Provided that where such female heir is daughter, she shall be entitled to a right of residence in the dwelling house only if she is unmarried or has been deserted by or has separated from her husband or is a widow.
Object and Reasons - Whether a justification?
It is seemingly with the object of preventing fragmentation or disintegration of family dwelling house that the aforesaid provision is enacted. It is unnecessary to quote the plethora of decisions for brevity. In the under noted cases[2] it was very clearly mentioned that the sole object of S.23 is to prevent fragmentation of the dwelling house. Authoritative treatises on Hindu Law also repeat the very same object. But it should be noted that this enactment was passed in the year 1956 and the Parliament had in mind the provisions of Partition Act 1893. Yesteryear's India is not today's India. The Hindus particularly in Kerala and that too the so called "Janmies" (landlords) had extensive lands of immovable properties which were snatched away through the Land Reforms Act, a revolutionary change made by the State of Kerala. If this provision is retained the female heirs will find it very difficult to get their share unless the male heirs choose to divide their respective shares. In order to attract S.23 the following requirements should be satisfied (1) A male or female dies intestate. (2) The heirs include female heirs specified in Class I of the Schedule. (3) The deceased leaves a dwelling house wholly occupied by members of his or her family.
Dissection of Section 23 of the Hindu Succession Act, 1956 and Anatomy of Gender Discrimination
1. If the object is to prevent fragmentation of the dwelling house the male members should also be prevented from claiming partition. Whether the fragmentation could happen only in the hands of female heirs? If S.23 is intended to prevent partition of the dwelling house then logically it should have been prevented both at the hands of male and female heirs. Unfortunately the wordings of S.23 being only designed against female heirs it ipso facto results in discrimination.

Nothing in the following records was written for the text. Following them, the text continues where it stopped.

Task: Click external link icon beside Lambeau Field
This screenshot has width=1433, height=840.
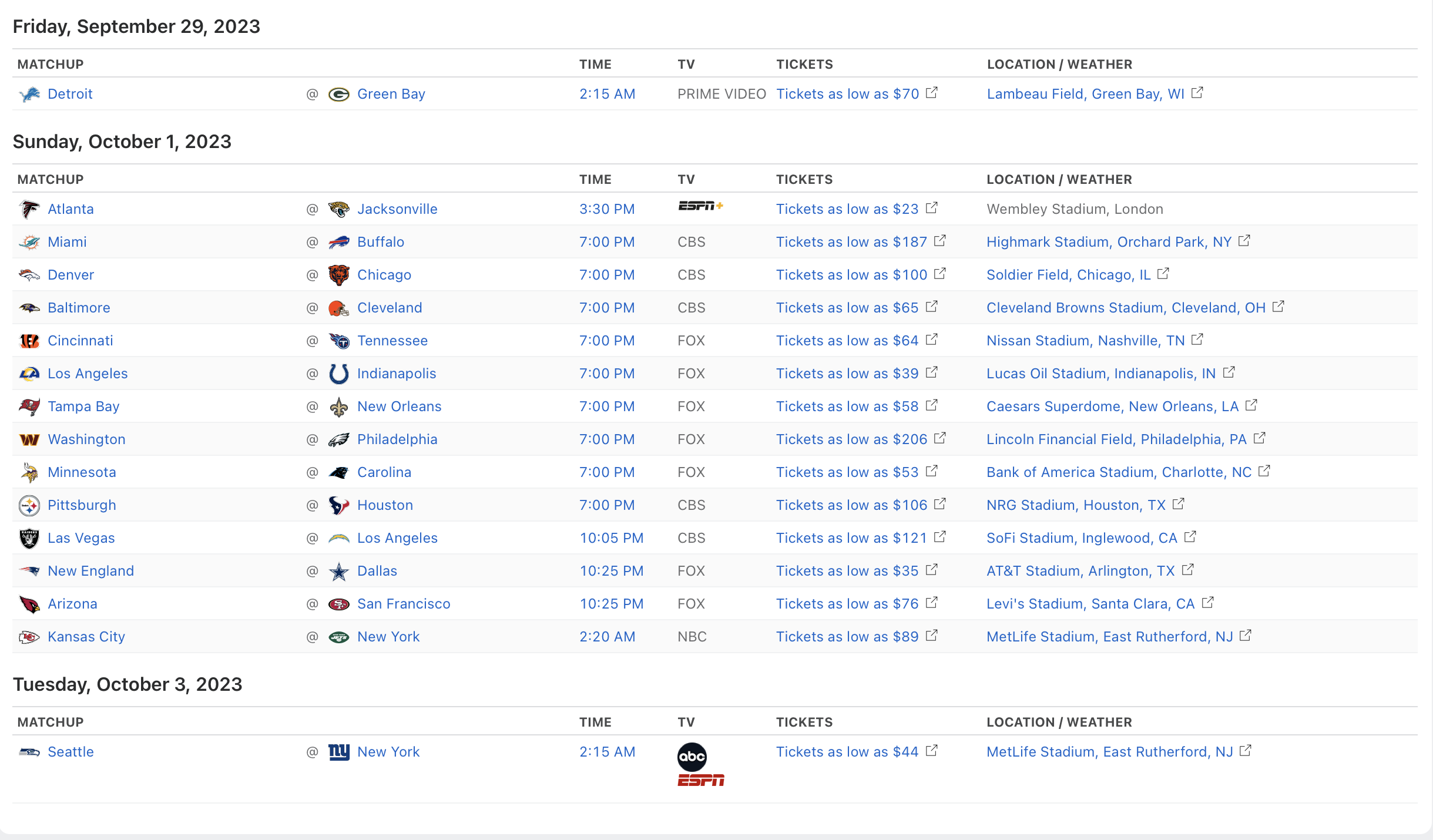Action: (x=1197, y=93)
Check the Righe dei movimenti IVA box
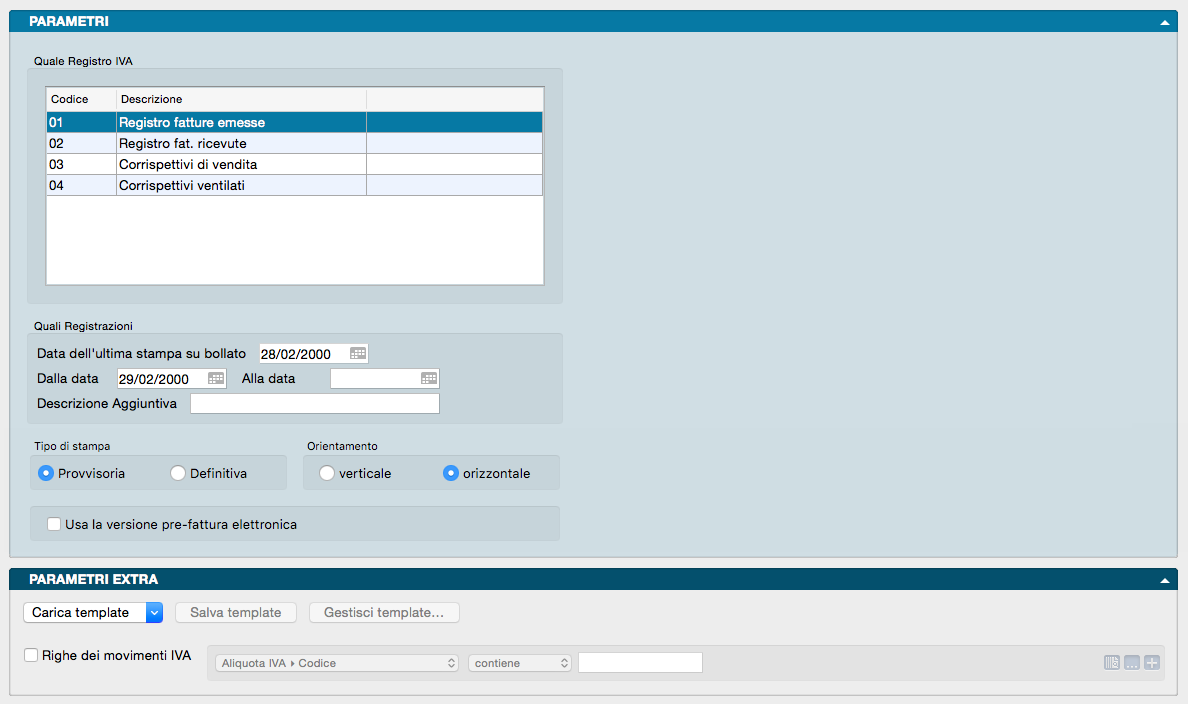The image size is (1188, 704). coord(31,656)

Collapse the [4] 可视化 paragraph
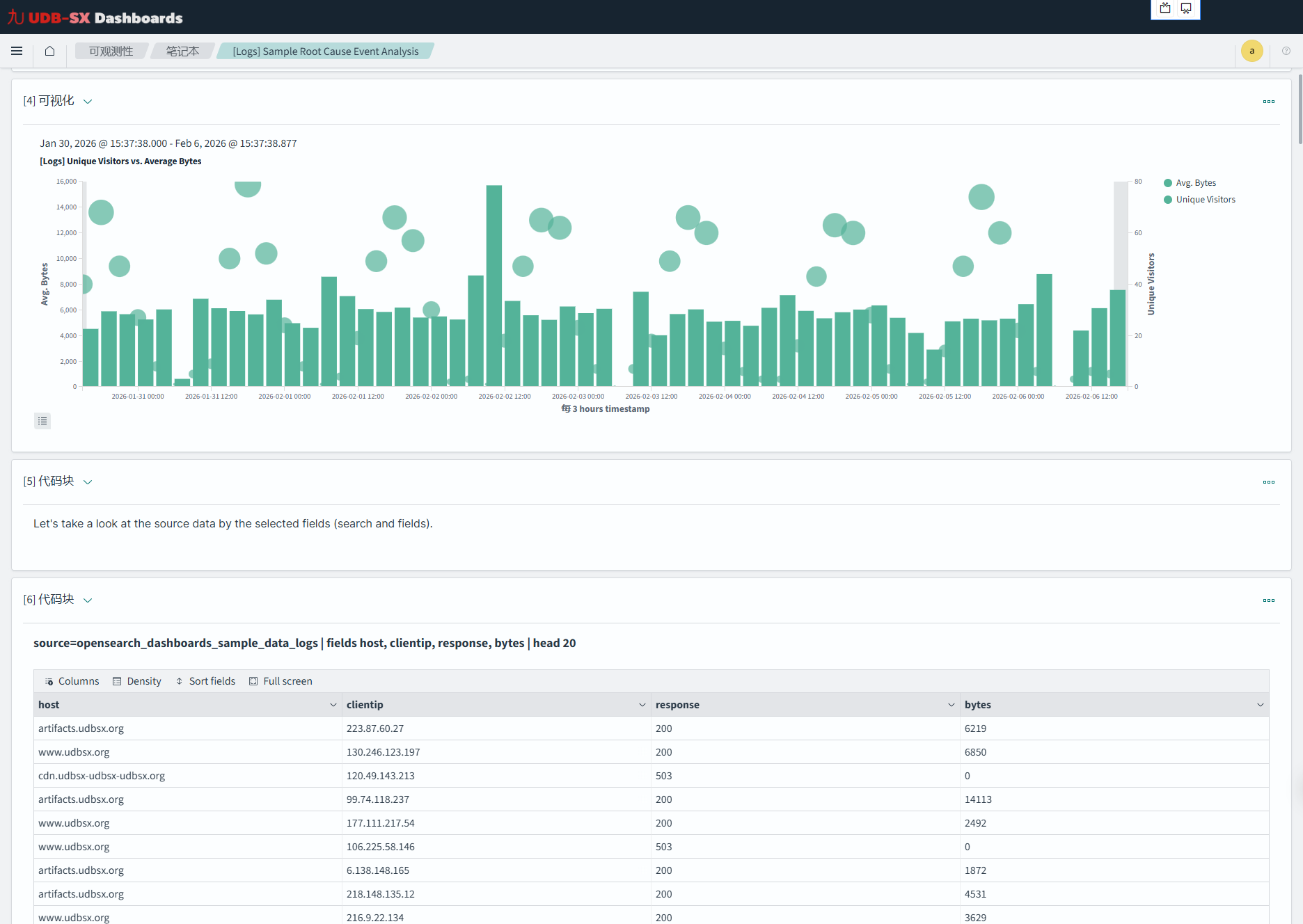click(x=88, y=102)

The expression "until the male heirs choose to divide their respective shares" will result in a quite unhappy situation and the female heirs will be constrained to wait until all male heirs divide the property before enforcing her right to partition. The Smritikars[3] were of the view that the dwelling house should not be partitioned [4]. Though this was the clear and sole intention, gradually the unfortunate expression "'at the instance of female heirs" has been included which will be a violation of the equality principle. Even after the death of the father a female daughter cannot get her share of property on account of the stumbling block created by S.23. So the Section is manifestly discriminatory and still worse than the provisions of the erstwhile Travancore and Cochin Christian Succession Acts.
2. Recently the Hon'ble Supreme Court in Narasimha Murihy v. Susheela Bai[5] gives a "thought provoking" logic behind S.23 and held that S.23 restricts the right of a female heir to claim partition of the family dwelling house so long as the male heirs do not choose to effect partition of the same, it was also held that due to marriage the daughter would leave the parental house and get transplanted into the matrimonial home. It is inferred that daughters will loose their affection towards their parental home after marriage.
Are daughters less anxious and less reverential to preserve the dwelling house to keep the parental memory alive than the male heirs? The object of preventing fragmentation can be thwarted or defeated by a male member and they can fragment the dwelling house which the female heir cannot. And I fear the paragraph Nos.14 to 18 of the above said decision in Murthy's case[6] would be criticized as an example of male chauvinism.
The object of preventing disintegration of a dwelling house at the instance of a female heir who may become an outsider by marriage cannot be fully achieved. The son of predeceased daughter who is a class 1 heir and who is an outsider of the family can claim partition under law. This section prevents only the daughter(s) or female heir(s) of the predeceased from claiming partition. If that is so how can the object of preventing fragmentation be achieved?
The statutory interdict which prevent females from claiming partition until the male heirs choose to divide their respective shares is unfortunate. And in this situation, the law is leaning heavily in favour of males. If there is only one male heir, he can successfully obstruct the right of female heir(s) for ever by resorting to S.23 of the Act. In such situations the right to partition of a female will be permanently postponed and will be ultimately frustrated.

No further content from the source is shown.